Thinking Mode (Max): The model takes time to reason step by step before delivering the final answer. The mode is ideal for complex problems requiring deeper thought.
Non-Thinking Mode: The model provides quick, near-instant responses, making it suitable for simpler questions where speed is more important than depth.

For more information, please refer to the DeepSeek-V4-Pro Official Repository, DeepSeek-V4-Flash Official Repository, and DeepSeek-V4 Technical Report.

Prompt Enhancer & Guardrail Layer for Stable Image Ultra

A new Text-to-Image Prompt Enhancer has also been introduced for Stable Image Ultra.
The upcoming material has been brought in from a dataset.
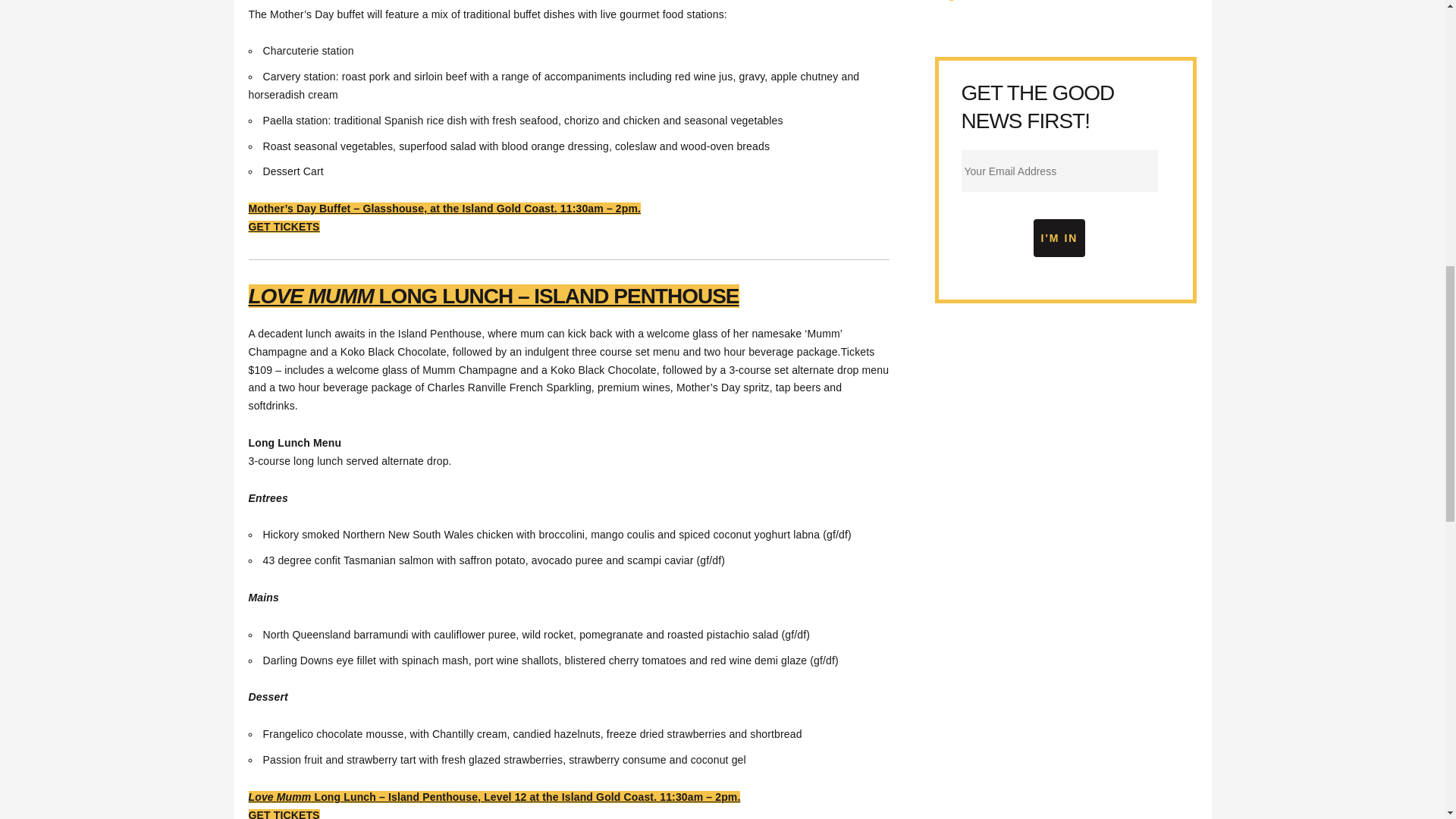
GET TICKETS (284, 226)
GET TICKETS (284, 814)
I'm In (1059, 238)
I'm In (1059, 238)
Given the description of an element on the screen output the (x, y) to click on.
This feature is designed to improve the quality, clarity, and usability of user-provided prompts before they are sent to an image generation model. Its primary goal is to preserve the user’s original intent while transforming brief, incomplete, or ambiguous input into a more structured and visually descriptive prompt that can produce stronger and more consistent image outputs.

In practice, the enhancer helps by:

identifying the core subject and required elements of the request
enriching the scene with concrete visual details such as composition, lighting, materials, atmosphere, and spatial relationships
ensuring that any text to appear inside the image is described explicitly and accurately
applying safety and compliance controls so that inappropriate, harmful, or disallowed content is filtered or reformulated into acceptable alternatives

More broadly, this serves as a prompt-optimization layer between the user and the image generation system. Rather than requiring users to manually write highly detailed prompts, the enhancer helps bridge the gap between natural user input and the level of precision that text-to-image models typically require for high-quality generation. This improves accessibility for general users, increases consistency in output quality, and supports more reliable downstream image creation workflows.

Although the current implementation is available for Stable Image Ultra only, the longer-term objective is to expand this capability to additional image generation models. This will provide a more consistent prompt enhancement experience across a broader range of image generation platforms.